[Items for finding displayed elements]
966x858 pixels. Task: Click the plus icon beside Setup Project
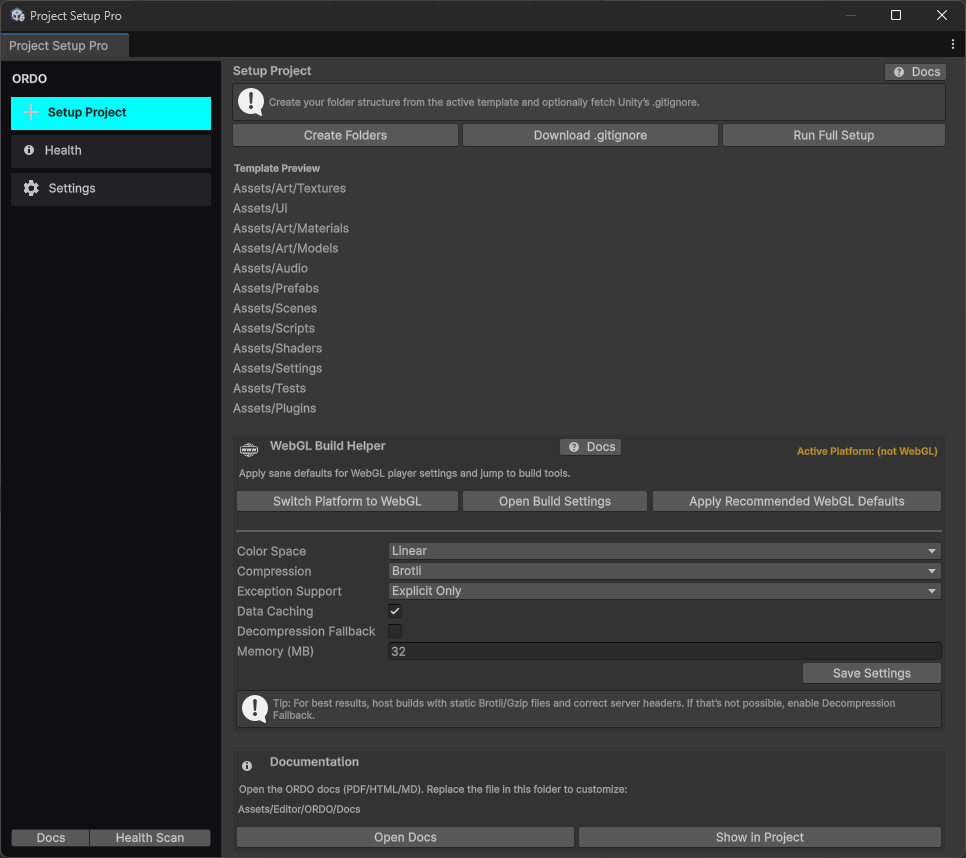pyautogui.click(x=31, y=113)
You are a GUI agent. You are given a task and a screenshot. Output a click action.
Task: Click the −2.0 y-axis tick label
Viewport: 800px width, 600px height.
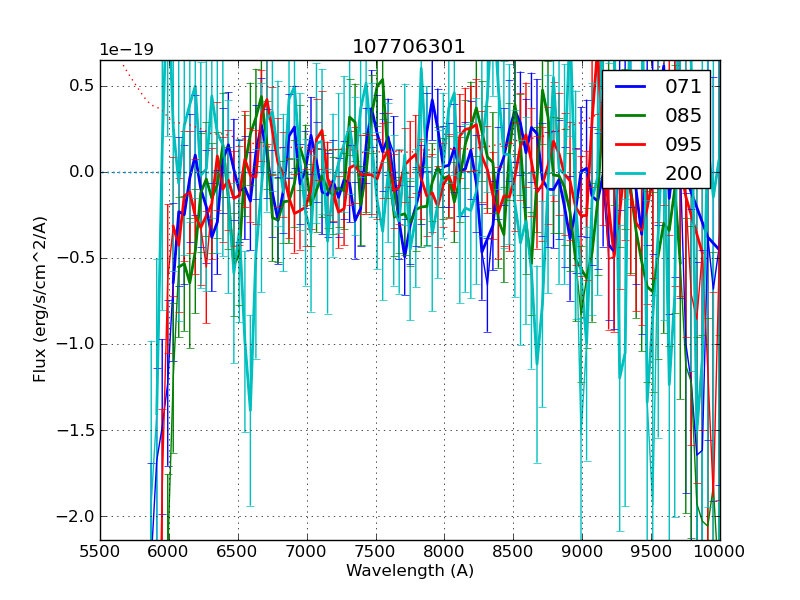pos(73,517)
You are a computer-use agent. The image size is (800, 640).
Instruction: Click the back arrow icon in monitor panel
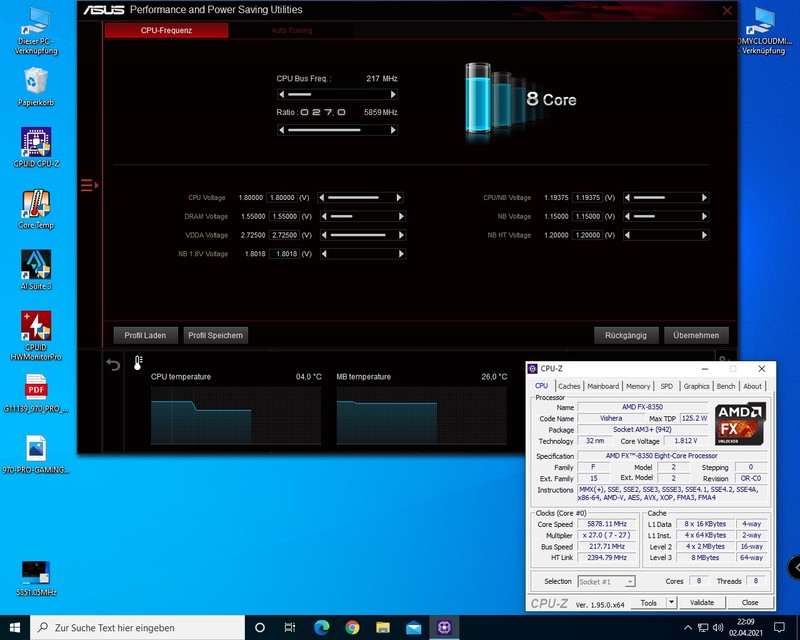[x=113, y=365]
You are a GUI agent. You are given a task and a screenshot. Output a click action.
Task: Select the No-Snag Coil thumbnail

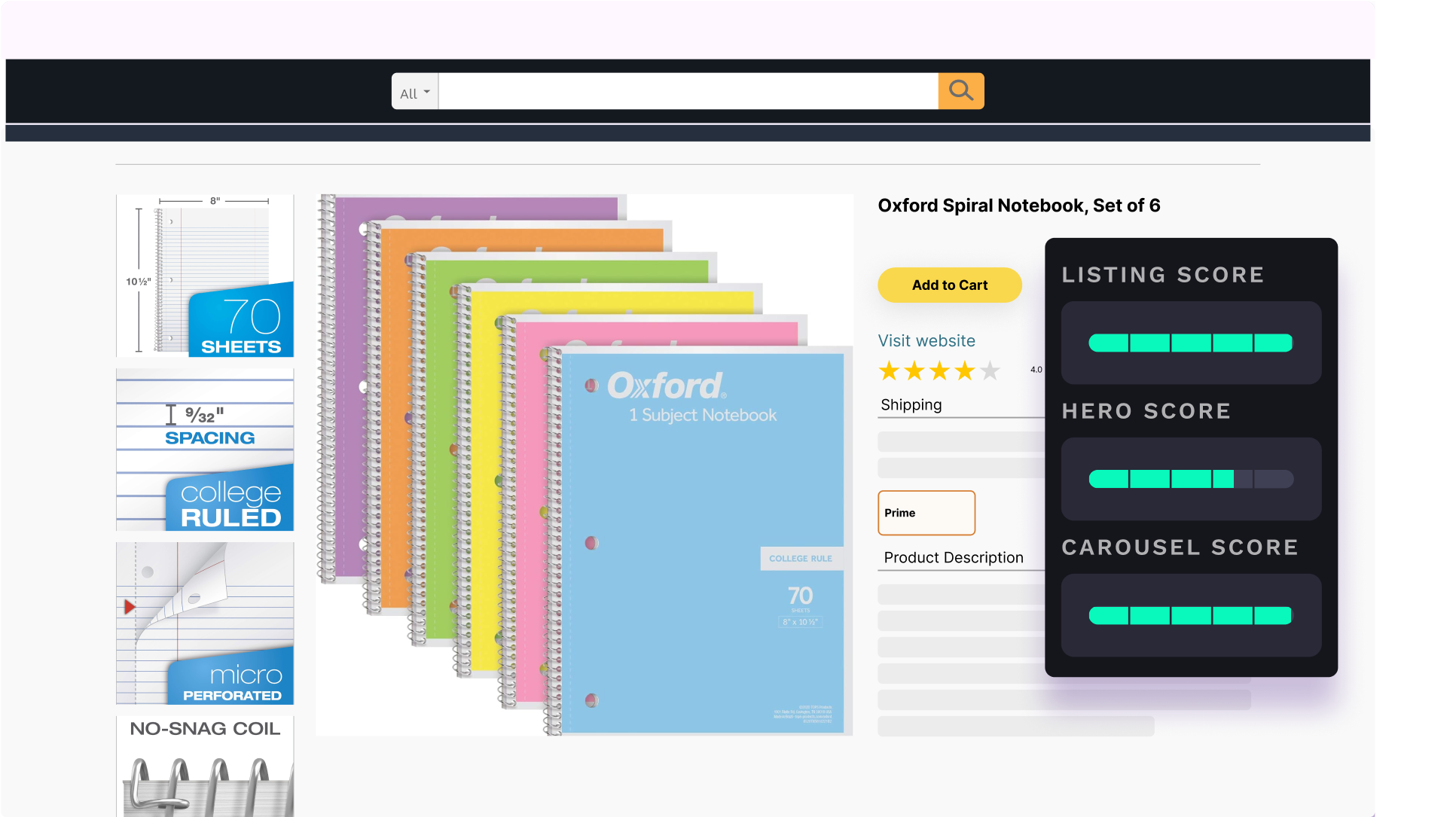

[GIVEN REQUEST] Rewrite all the items above, changing "GUI agent" to "interface agent" and keeping everything else the same. Leave the pictures out.

[WORKED ANSWER]
966x858 pixels. Task: Click the plus icon beside Setup Project
pyautogui.click(x=31, y=113)
You are a interface agent. You are given a task and a screenshot. Output a click action.
Task: Click the −2.0 y-axis tick label
Viewport: 800px width, 600px height.
pos(73,517)
You are a computer-use agent. The image size is (800, 640).
Instruction: Click the back arrow icon in monitor panel
[x=113, y=365]
You are a interface agent. You are given a task and a screenshot. Output a click action.
Task: Select the No-Snag Coil thumbnail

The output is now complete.